It’s unfortunate when the skin condition you have is commonly referred to as ‘chicken skin,’ but as many women know all too well, Keratosis Pilaris is one gobble of a task to tackle.
As a beauty editor, I’ve been learning about these little red bumps – usually located on the back of the arms, thighs or bum – for years. Caused by a build-up of keratin that literally blocks the hair follicle, the result is red, inflamed and bumpy skin.
Most treatments involve glycolic acid-based creams to gently exfoliate the area and unplug those blocked follicles, but this can sometimes exacerbate the problem if it dries the skin too much. You see, you have to keep your skin barrier protected and one of the easiest ways to do that is to up your moisture levels.
So, after one Happy asked for help I thought I’d look into some other options. Here’s what I found…
1. Apple Cider Vinegar and Coconut Oil
I mean seriously, is there anything these two can’t do? They’re like the superheros of the health world and now, they’re on a mission to give you smooth, bump-free skin. Simply mix equal parts organic coconut oil and organic apple cider vinegar (around ½ a cup) with 1 tablespoon of soy lecithin and mix together. You might need to put the coconut oil in warm water to encourage it to liquefy, but once mixed, use a cotton bud to smear the ointment all over the affected area and repeat daily. Sure, you’ll smell a little vinegar-y but the coconut oil counteracts most of it, plus your skin will be ultra-smooth in no time at all.
2. Castile Soap
Basically a fancy name for a soap made with pure vegetable oils (rather than animal fat), Castile soap helps nourish the skin rather than dry it out.

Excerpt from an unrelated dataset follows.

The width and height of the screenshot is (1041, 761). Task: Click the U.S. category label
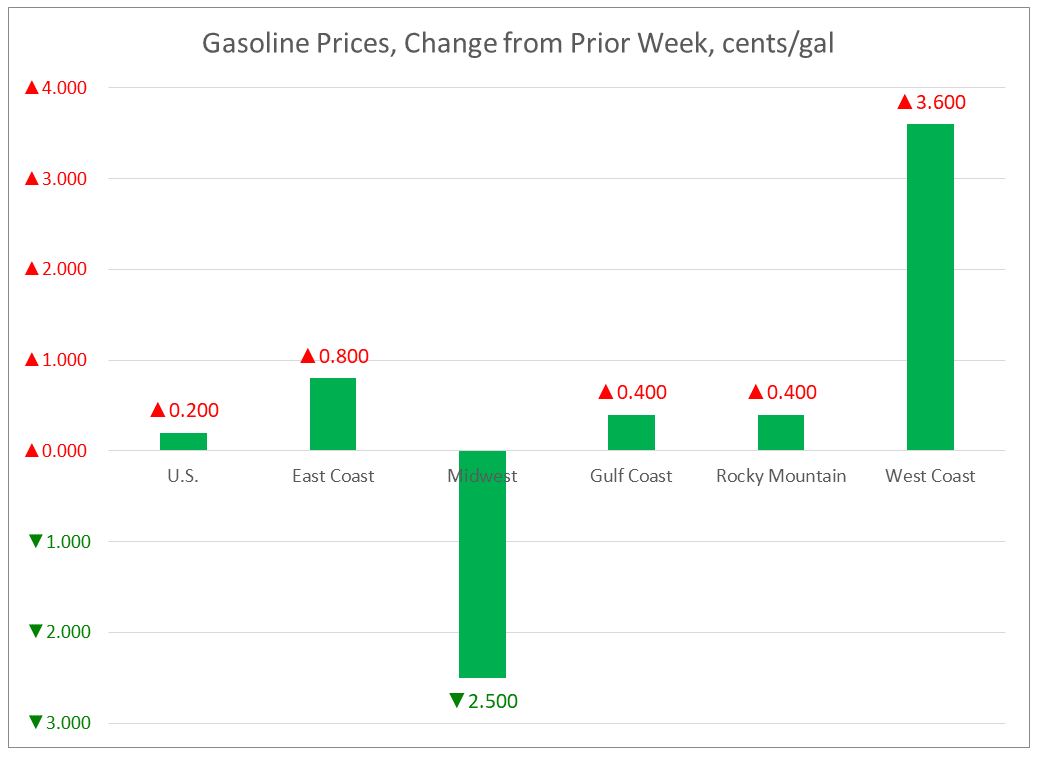click(x=183, y=476)
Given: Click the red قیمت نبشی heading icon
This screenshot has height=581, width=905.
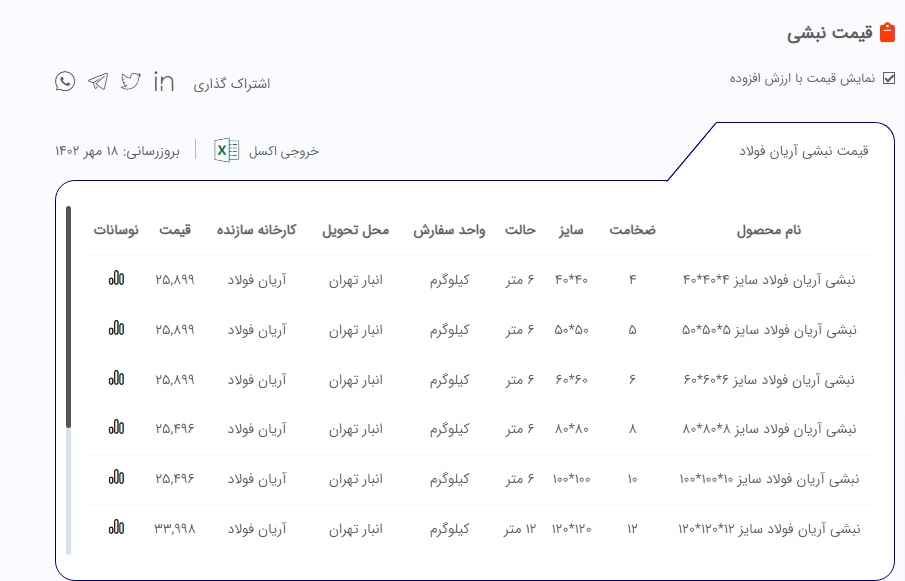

It’s also used to treat KP when used in conjunction with a gentle loofah. Simply apply the soap to the loofah and use soft, circular motions to remove the excess lumps and bumps. Follow up with coconut oil to hydrate the area and kill any bacteria. I love Dr. Bronner’s Magic Soap.
3. Goat’s Milk Soap
The lactic acid in the goat’s milk also doubles as a very gentle exfoliator. Exactly what you need when you’re trying to breakdown those keratin plugs. In fact, you could also use a goat’s milk moisturiser to ensure that the lactic acid is working overtime to slowly eat away those dead skin cells. Hooray! Try Billie Goat Soap.
4. Up Your Greens, Down Your Dairy
Most skin conditions start in the gut, making all this hard external work only half the battle. If your KP is really bad, it might be time to make some tweaks to your diet as well. Start with the simple things like reducing (or preferably eliminating) as many processed foods as possible. Keep things clean, even just for a few weeks, to see if there’s any improvement. I also recommend playing around with dairy and seeing if it affects your skin. Either cut it out completely or switch to super high quality organic options instead. Finally, it’s time to up your greens. Indulge in green smoothies and juices, enjoy kale crisps and overload on the good stuff to help balance out your digestion and shift some of the old, toxic waste lying around. Oh, and take a probiotic to inundate your gut with good flora.
Tell me Happies…
Do you suffer from KP?
What do you do to fix it?
Any of these suggestions sound good?